Long Range Propagation on Continuous-Time Dynamic Graphs
Alessio Gravina, Giulio Lovisotto, Claudio Gallicchio, Davide Bacciu, Claas Grohnfeldt
TL;DR
This work introduces CTAN, an ODE-based, non-dissipative graph neural network designed for Continuous-Time Dynamic Graphs (C-TDGs) to enable scalable long-range information propagation. By enforcing anti-symmetric weight matrices, CTAN achieves a stable, non-dissipative diffusion whose horizon is controlled by the terminal time $t_e$ and discretized via forward Euler, yielding a multi-layer propagation that can extend beyond local neighborhoods. The authors provide theoretical conditions for space-time non-dissipation and demonstrate strong empirical performance on synthetic long-range tasks (e.g., sequence classification on temporal path graphs) and real-world benchmarks (Temporal Pascal-VOC and future link prediction across several datasets), while also offering scalable efficiency and practical code. Overall, CTAN advances long-range context modeling in C-TDGs, reducing over-squashing and enabling robust propagation of historical information across irregular event streams.
Abstract
Learning Continuous-Time Dynamic Graphs (C-TDGs) requires accurately modeling spatio-temporal information on streams of irregularly sampled events. While many methods have been proposed recently, we find that most message passing-, recurrent- or self-attention-based methods perform poorly on long-range tasks.

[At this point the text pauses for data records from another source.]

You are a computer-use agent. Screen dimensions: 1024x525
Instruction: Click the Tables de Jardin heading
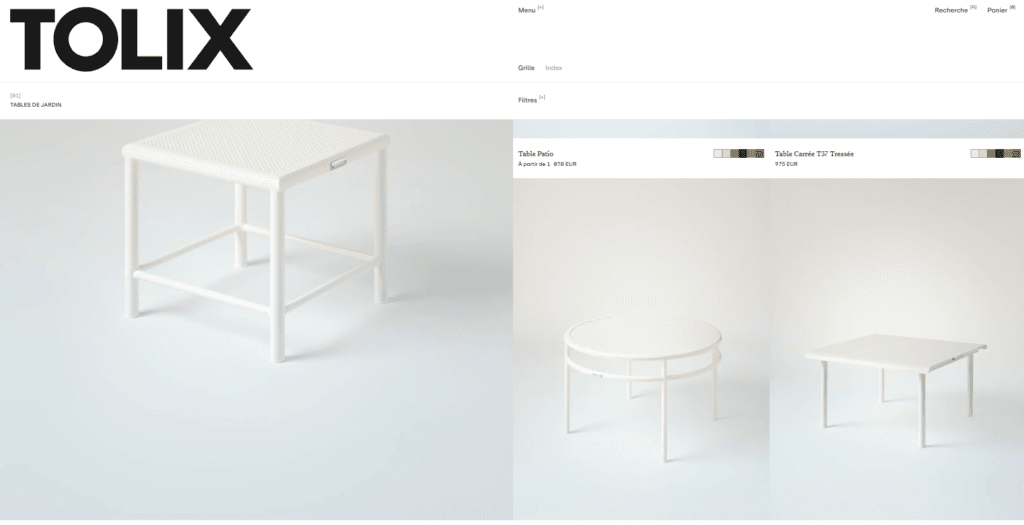(x=36, y=104)
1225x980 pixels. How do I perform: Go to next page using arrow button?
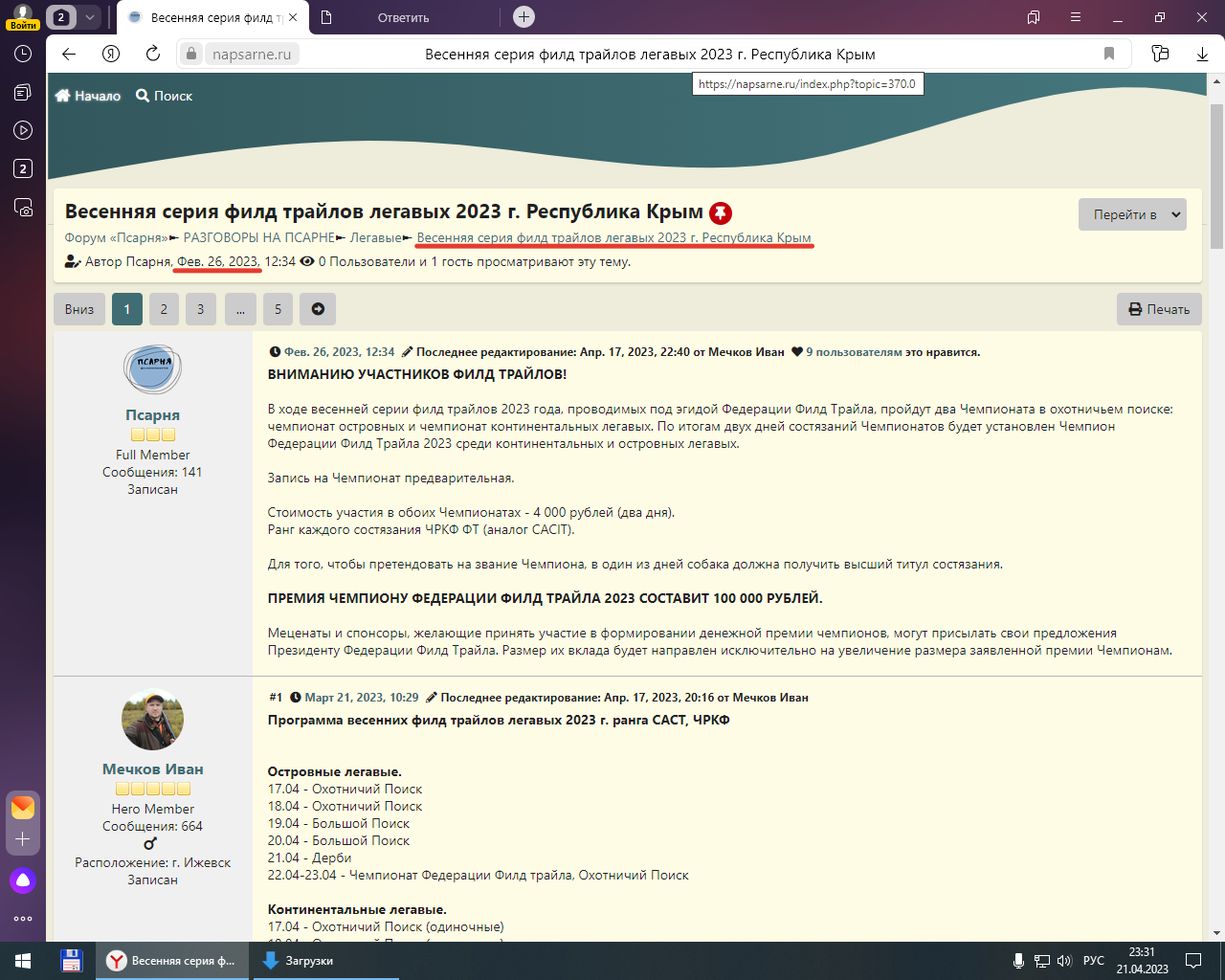point(318,309)
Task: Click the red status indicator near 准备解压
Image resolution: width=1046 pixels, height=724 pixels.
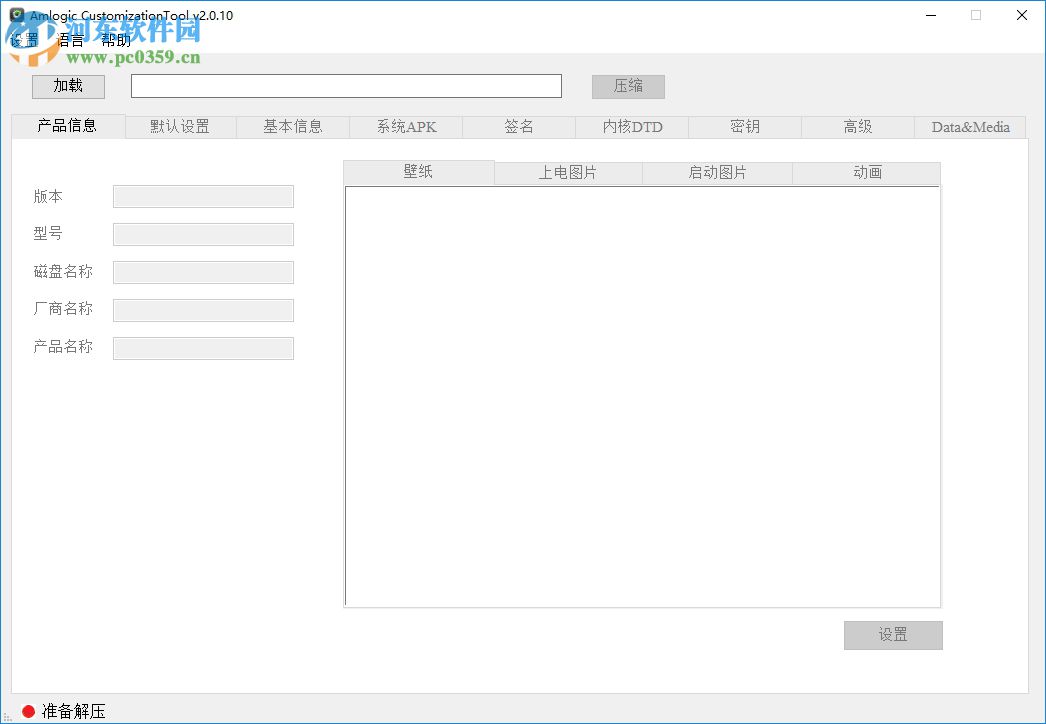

These tasks require correlating information that occurred "far" away from the current event, either spatially (higher-order node information) or along the time dimension (events occurred in the past). To address long-range dependencies, we introduce Continuous-Time Graph Anti-Symmetric Network (CTAN). Grounded within the ordinary differential equations framework, our method is designed for efficient propagation of information. In this paper, we show how CTAN's (i) long-range modeling capabilities are substantiated by theoretical findings and how (ii) its empirical performance on synthetic long-range benchmarks and real-world benchmarks is superior to other methods. Our results motivate CTAN's ability to propagate long-range information in C-TDGs as well as the inclusion of long-range tasks as part of temporal graph models evaluation.